Methods Description of the case with images and review of the relevant literature.
Results A female baby, the first of dichorionic diamniotic twins, was born in good condition by Caesarian Section at 35 weeks gestation following spontaneous rupture of membranes. The pregnancy was otherwise uncomplicated and the mother had not been taking antibiotics. The baby was admitted to the neonatal unit at 10 hours of age with hypoglycaemia, vomiting and intermittent grunting. Examination was otherwise normal. A septic screen was performed and antibiotics commenced. Enteral feeds were limited and intravenous dextrose given because of bradycardic episodes noted whenever larger feeds were attempted. Bowels first opened at 25 hours and were regular until Day 6. By Day 9 there had been no further stools and large nasogastric aspirates and effortless milky vomits were still seen.

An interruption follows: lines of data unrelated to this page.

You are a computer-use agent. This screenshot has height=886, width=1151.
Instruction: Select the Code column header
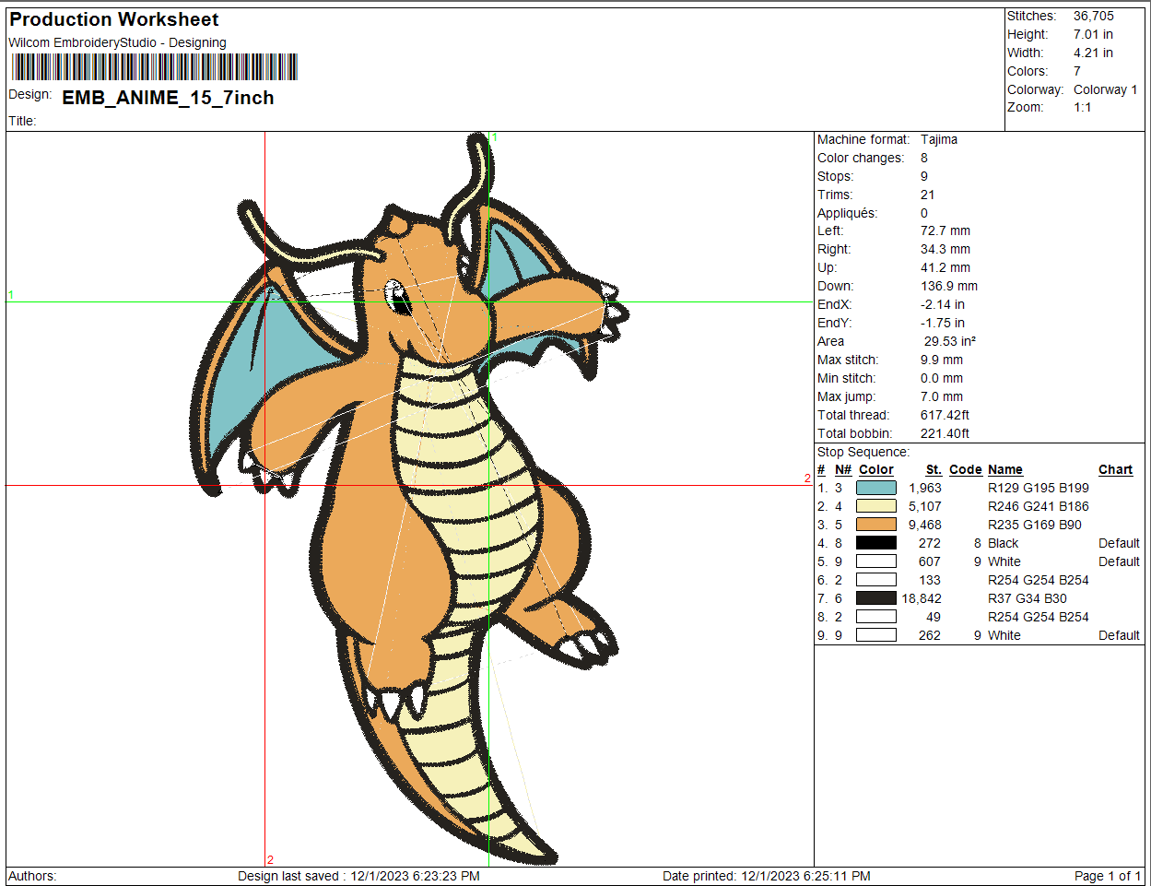point(965,469)
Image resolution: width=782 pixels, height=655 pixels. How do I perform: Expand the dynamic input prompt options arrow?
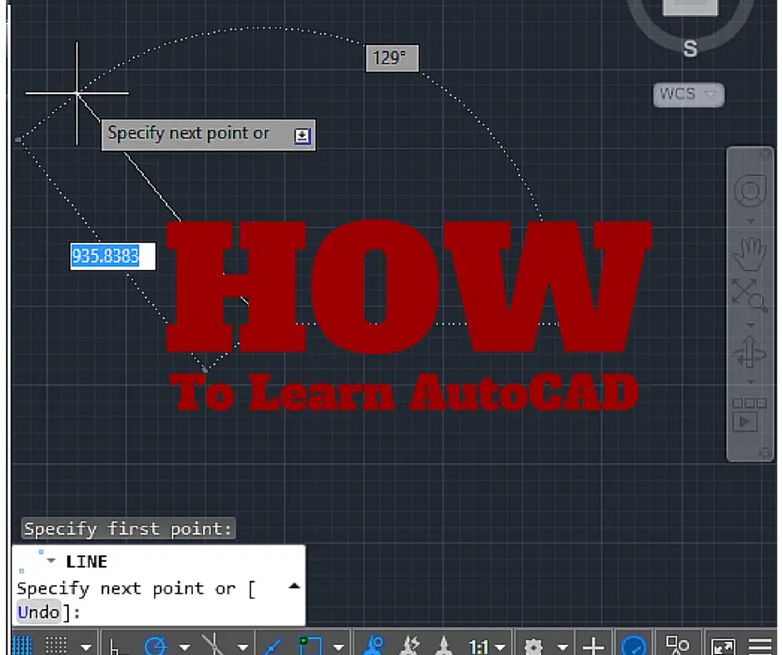click(303, 135)
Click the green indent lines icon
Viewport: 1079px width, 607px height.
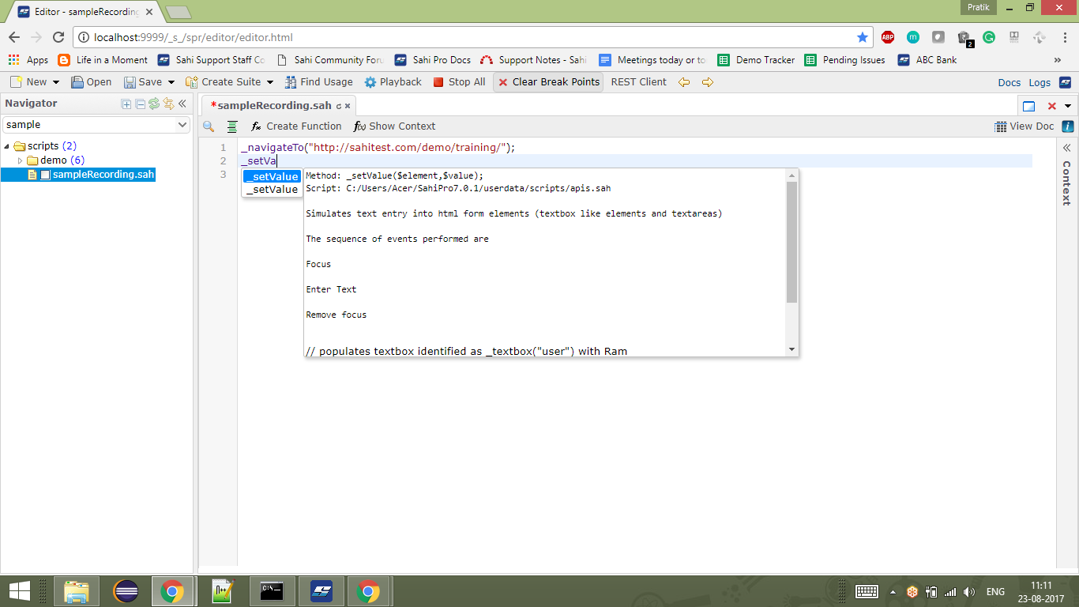pyautogui.click(x=232, y=126)
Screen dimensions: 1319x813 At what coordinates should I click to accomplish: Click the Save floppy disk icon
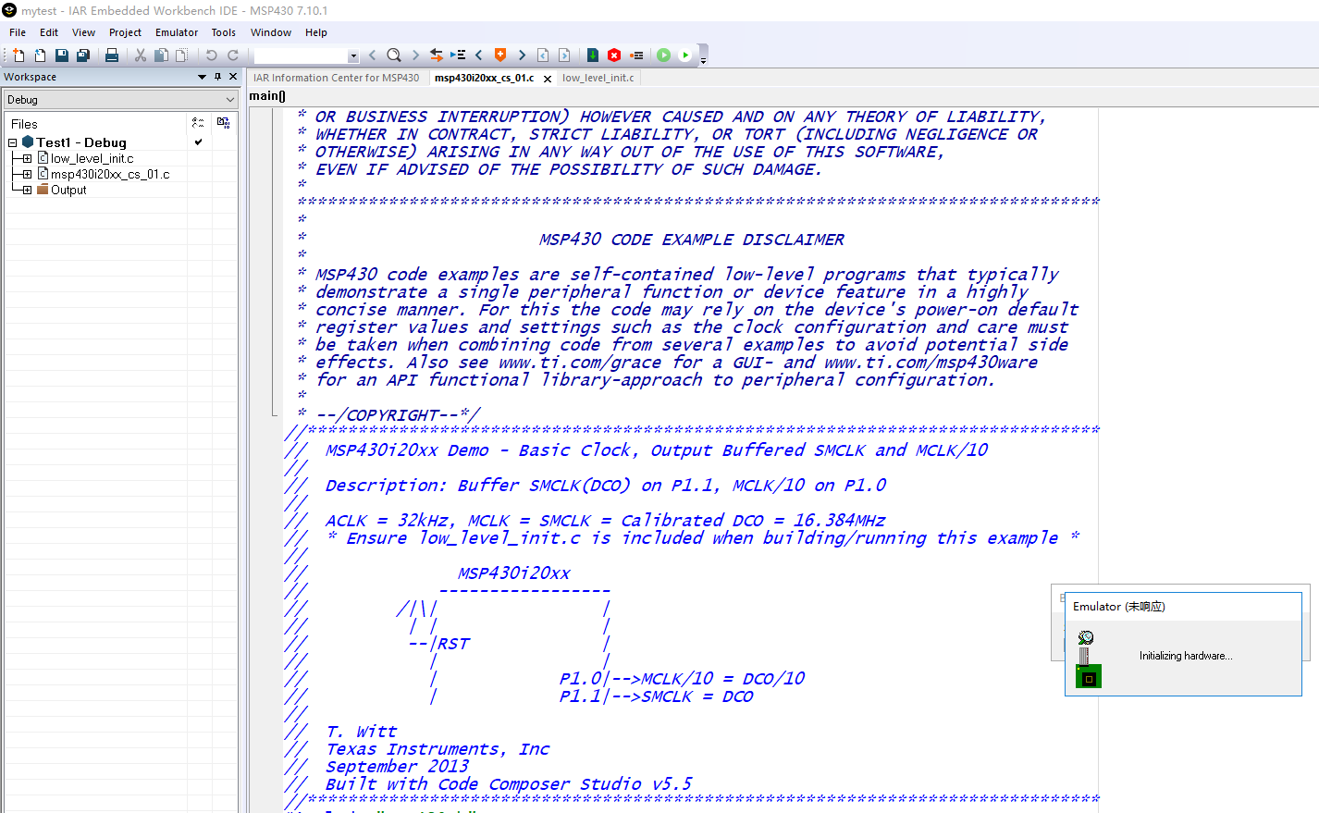[61, 55]
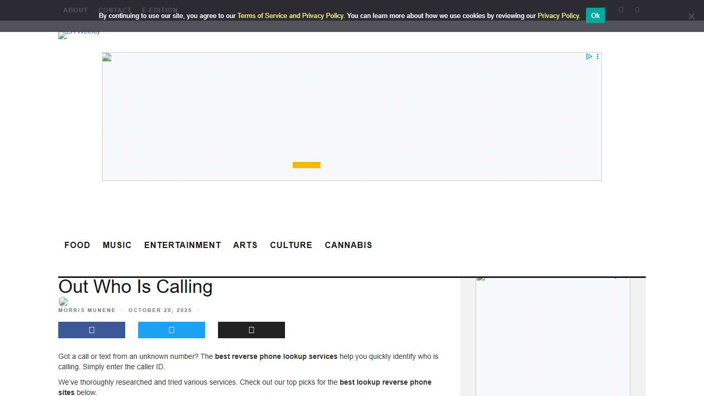Dismiss the cookie banner with the X

[x=691, y=17]
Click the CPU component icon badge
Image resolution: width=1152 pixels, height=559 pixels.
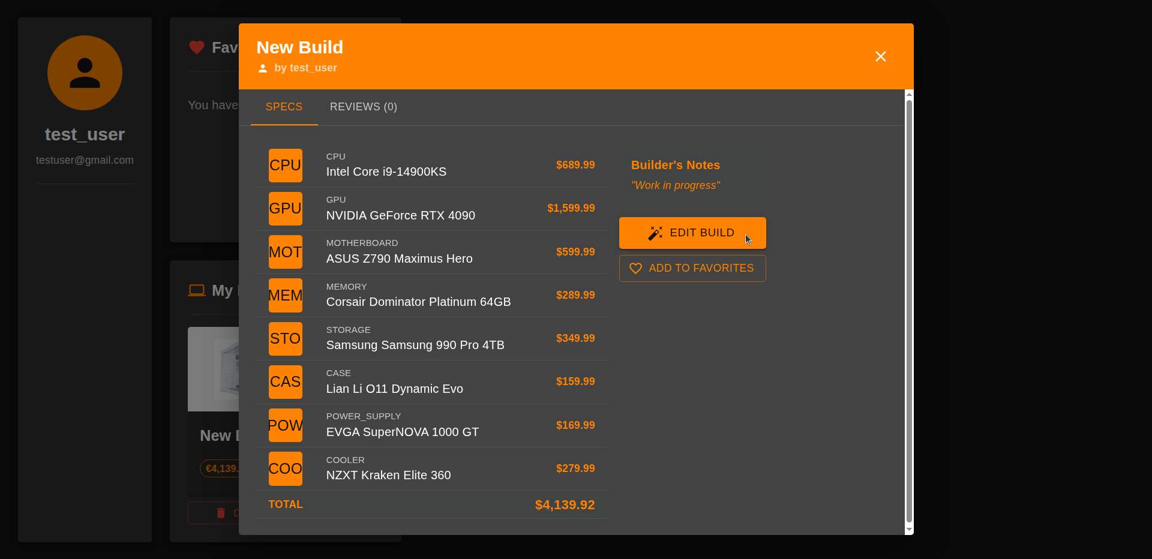(285, 166)
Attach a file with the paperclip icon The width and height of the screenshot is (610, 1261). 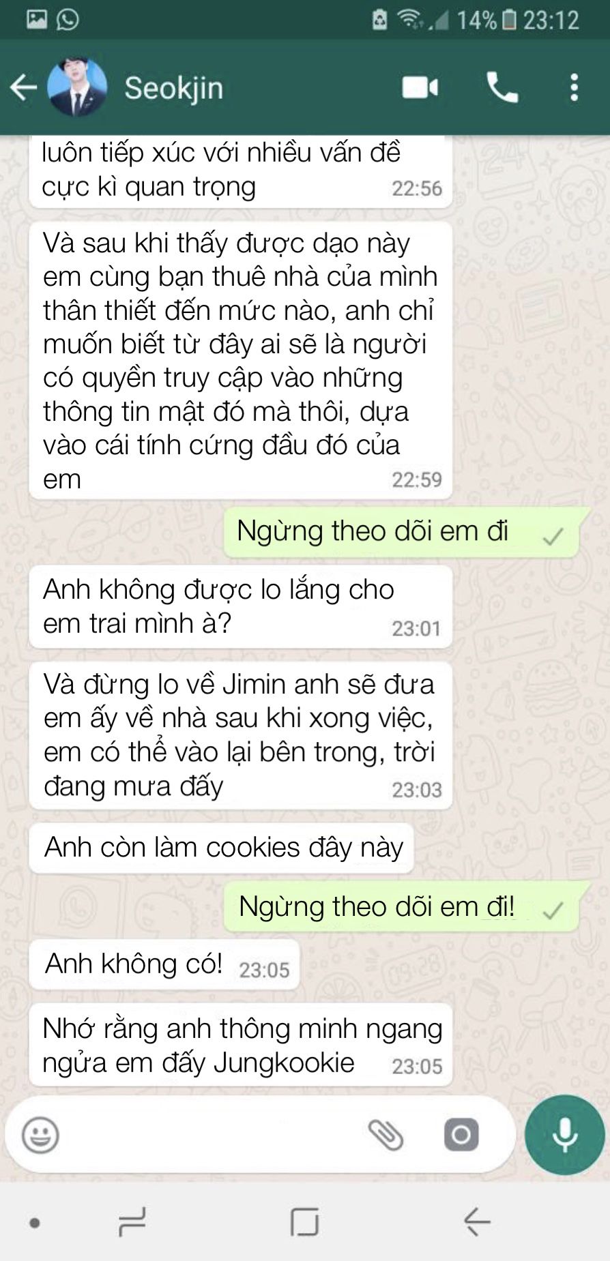386,1136
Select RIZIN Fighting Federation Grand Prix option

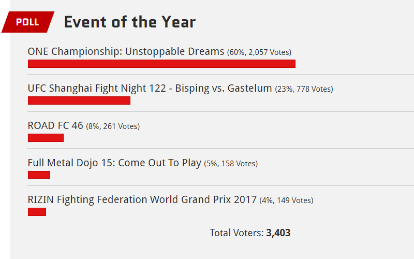tap(142, 200)
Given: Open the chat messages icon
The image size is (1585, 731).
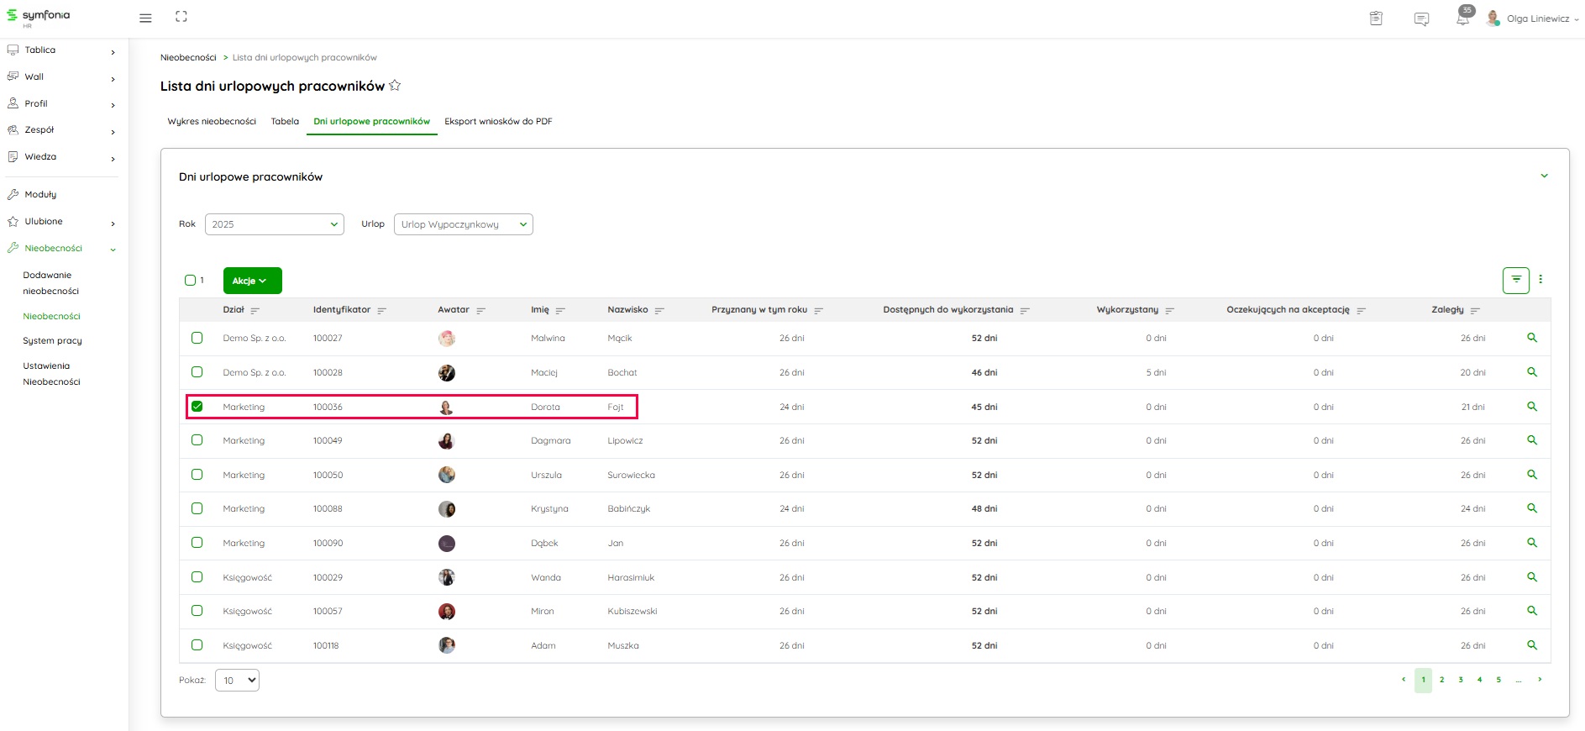Looking at the screenshot, I should coord(1421,18).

Blood tests were largely unremarkable. Serial blood gases were normal. An abdominal x-ray performed on day 3 showed a large gastric bubble and non-specific bowel gas pattern. It was a barium meal study on day 9 that finally indicated the diagnosis, demonstrating no gastric emptying over a 25 min period. Immediately following this an abdominal ultrasound showed a hypertrophied pylorus (19 mm long and 4 mm thick).
Pyloric stenosis of infancy is gastric outlet obstruction secondary to hypertrophy of the pylorus muscle. Incidence is reported as 1–8 per 1000 live births, with some studies finding it to be more common in first born children, in boys and in babies of Caucasian ethnicity. It normally presents between the third and eighth week of life1. Preterm babies tend to present later than term, though presentation in the first week of life is documented2.
Conclusion This case highlights the importance of considering investigation for pyloric stenosis irrespective of age and in the absence of metabolic alkalosis if enteral feeds are being witheld.